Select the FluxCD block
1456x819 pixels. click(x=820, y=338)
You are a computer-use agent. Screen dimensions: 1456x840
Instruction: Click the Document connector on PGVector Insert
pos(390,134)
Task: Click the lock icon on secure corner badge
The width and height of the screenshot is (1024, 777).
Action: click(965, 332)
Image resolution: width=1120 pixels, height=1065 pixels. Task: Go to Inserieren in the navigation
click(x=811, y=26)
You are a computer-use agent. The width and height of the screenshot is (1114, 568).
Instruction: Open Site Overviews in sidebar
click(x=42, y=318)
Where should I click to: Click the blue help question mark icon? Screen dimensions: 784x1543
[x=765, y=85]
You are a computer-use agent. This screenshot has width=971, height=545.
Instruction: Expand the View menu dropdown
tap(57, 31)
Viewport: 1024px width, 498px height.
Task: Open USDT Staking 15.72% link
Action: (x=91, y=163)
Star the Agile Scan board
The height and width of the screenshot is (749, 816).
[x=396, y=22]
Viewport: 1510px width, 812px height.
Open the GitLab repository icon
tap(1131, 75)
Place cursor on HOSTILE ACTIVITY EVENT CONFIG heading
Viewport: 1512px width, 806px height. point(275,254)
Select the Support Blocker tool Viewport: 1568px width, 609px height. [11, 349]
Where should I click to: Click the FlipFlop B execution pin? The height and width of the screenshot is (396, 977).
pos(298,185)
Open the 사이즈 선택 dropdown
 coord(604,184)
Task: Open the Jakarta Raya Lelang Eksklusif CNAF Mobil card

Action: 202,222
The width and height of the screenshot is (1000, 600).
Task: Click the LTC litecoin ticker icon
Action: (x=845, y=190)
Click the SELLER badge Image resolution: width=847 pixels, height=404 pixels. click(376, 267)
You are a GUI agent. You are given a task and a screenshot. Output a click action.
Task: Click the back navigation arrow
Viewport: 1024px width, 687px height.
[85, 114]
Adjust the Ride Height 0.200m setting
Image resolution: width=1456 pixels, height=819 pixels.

-------------------------

**PROBLEMA PLANTEADO**
¿Puedes reproducir estas líneas tal cual, de la primera a la última?

**SOLUCIÓN PROPUESTA**
Select the FluxCD block
1456x819 pixels. click(x=820, y=338)
You are a computer-use agent. Screen dimensions: 1456x840
Instruction: Click the Document connector on PGVector Insert
pos(390,134)
Task: Click the lock icon on secure corner badge
The width and height of the screenshot is (1024, 777).
Action: click(965, 332)
Image resolution: width=1120 pixels, height=1065 pixels. Task: Go to Inserieren in the navigation
click(x=811, y=26)
You are a computer-use agent. The width and height of the screenshot is (1114, 568).
Instruction: Open Site Overviews in sidebar
click(x=42, y=318)
Where should I click to: Click the blue help question mark icon? Screen dimensions: 784x1543
[x=765, y=85]
You are a computer-use agent. This screenshot has width=971, height=545.
Instruction: Expand the View menu dropdown
tap(57, 31)
Viewport: 1024px width, 498px height.
Task: Open USDT Staking 15.72% link
Action: (x=91, y=163)
Star the Agile Scan board
The height and width of the screenshot is (749, 816).
[x=396, y=22]
Viewport: 1510px width, 812px height.
Open the GitLab repository icon
tap(1131, 75)
Place cursor on HOSTILE ACTIVITY EVENT CONFIG heading
Viewport: 1512px width, 806px height. point(275,254)
Select the Support Blocker tool Viewport: 1568px width, 609px height. [11, 349]
Where should I click to: Click the FlipFlop B execution pin? The height and width of the screenshot is (396, 977).
pos(298,185)
Open the 사이즈 선택 dropdown
 coord(604,184)
Task: Open the Jakarta Raya Lelang Eksklusif CNAF Mobil card

Action: 202,222
The width and height of the screenshot is (1000, 600).
Task: Click the LTC litecoin ticker icon
Action: (x=845, y=190)
Click the SELLER badge Image resolution: width=847 pixels, height=404 pixels. click(376, 267)
You are a GUI agent. You are given a task and a screenshot. Output a click action.
Task: Click the back navigation arrow
Viewport: 1024px width, 687px height.
[85, 114]
Adjust the Ride Height 0.200m setting
Image resolution: width=1456 pixels, height=819 pixels.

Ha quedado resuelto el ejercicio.